> _Excerpt to read_
19. Any person who contravenes or fails to comply with any provision of this Law or any regulation or any order made under this Law shall be guilty of an offence, and on conviction shall be liable to a fine between .......... and .............. or imprisonment for a term not exceeding ............. months/years, or both; in the case of a continuing offence, to a fine not exceeding ................... for every day or part of a day during which the offence has continued.
The minimum and maximum penalties (imprisonment and/or fine) must be determined in line with the penalties generally prescribed by other laws currently in force in the country.
The need for "deterrent penalties" must be carefully balanced against the risk of "overkill". Too high a penalty, particularly one entailing mandatory jail sentences, for instance, can lead to lax enforcement and will be counterproductive in the long run. On the other hand, products like medicinal products need to be manufactured and handled with great care; any deliberate or negligent departure from established standards and norms can result in otherwise avoidable mortality and morbidity. The ubiquitous problem of counterfeit drugs has reinforced the need for severe penalties for certain types of violations involving deliberate or fraudulent behaviour.
20. The provisions of this Law shall extend to all persons, in both the public and private sectors, engaged in manufacturing, importing, exporting, compounding, storing, distributing, promoting, selling or in any other way dealing with medicinal products.
In some countries express statutory provision is required in order for a law to apply to the state or to the public (government) sector. It is important that regulatory controls apply to all medicinal products, irrespective of who is responsible for their manufacture, import or export, distribution or sale.

> _Record extracts_
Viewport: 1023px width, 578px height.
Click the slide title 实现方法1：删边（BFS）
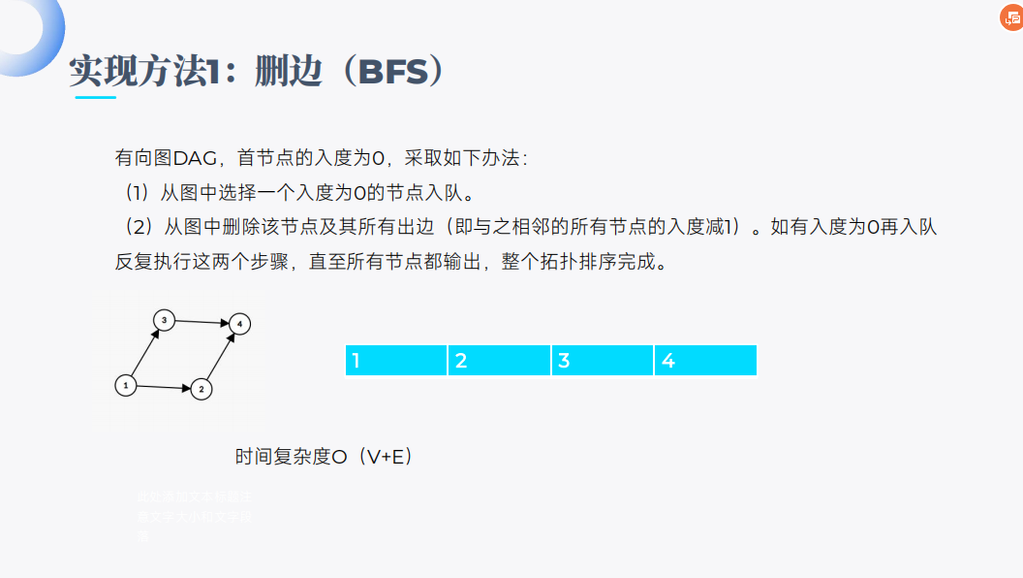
--
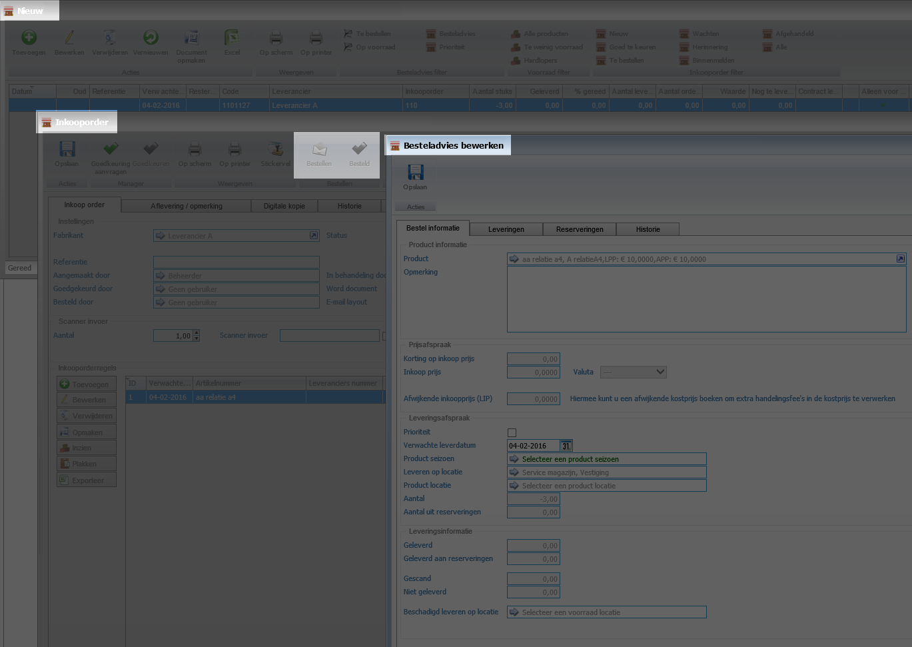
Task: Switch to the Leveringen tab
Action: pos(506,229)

> _Problems to solve_
1: Update the passage of the medicinal products law text from "19. Any person" up to and including "offence has continued.", changing "imprisonment" to "detention".
2: Write what comes next in the medicinal products law text, picking up after its final sentence.

> _Set of answers_
1:
19. Any person who contravenes or fails to comply with any provision of this Law or any regulation or any order made under this Law shall be guilty of an offence, and on conviction shall be liable to a fine between .......... and .............. or detention for a term not exceeding ............. months/years, or both; in the case of a continuing offence, to a fine not exceeding ................... for every day or part of a day during which the offence has continued.

2:
21. Regulations shall be made for all or any of the matters for which the Law provides for regulations to be made and, in particular, for the following purposes:
(a) Prohibiting, limiting, restricting, or imposing conditions on, either generally or in relation to: (i) a particular medicinal product; (ii) the manufacture, import, export, compounding, dispensing, administration, sale or supply of medicinal products; (iii) printed packaging material, package leaflets and data sheets/product information, promotion to health professionals, advertising to the general public and conduct of marketing practices.
(b) Withdrawing medicinal products from sale or distribution.
(c) Prescribing the standards to be followed in the manufacture, storage, sale, supply, dispensing and distribution of medicinal products.
(d) Classifying medicinal products for purposes of regulating importation, manufacture, compounding, prescribing, dispensing, selling, storage and distribution.
(e) Regulating persons entitled to import, manufacture, compound, export, store, prescribe, dispense or sell medicinal products.
(f) Prescribing the terms, conditions, procedures and time-limit for the issuance of licences/authorizations under Parts C and D of the Law and the forms, fees, particulars and records necessary for applications for licensing and grounds for suspension, cancellation or withdrawal of licences/product authorizations.
(g) Regulating the composition and terms of reference of the medicinal products advisory committee and/or board of medicinal products,
(h) Granting exemptions from the requirement of a product licence/marketing authorization for imports of medicinal products required for a named patient or to meet a public health emergency.
(i) Designating laboratories and analysts for the purposes of conducting analyses and submitting reports.
(j) Regulating the licensing/authorizing and licensing/authorization renewal fees in order to support the drug regulatory functions.
(k) Prescribing any regulation in matters pertaining to this Law.
(l) Regulating clinical trials on medicinal products.
(m) Regulating drug donations.
(n) Regulating the obligation to report on drug adverse reactions.
(o) Regulating the obligation to report on product variations such as quality or manufacturing change.
There are a number of sections which provide for regulations to be made. This catalogue is in addition to the matters referred to in those sections.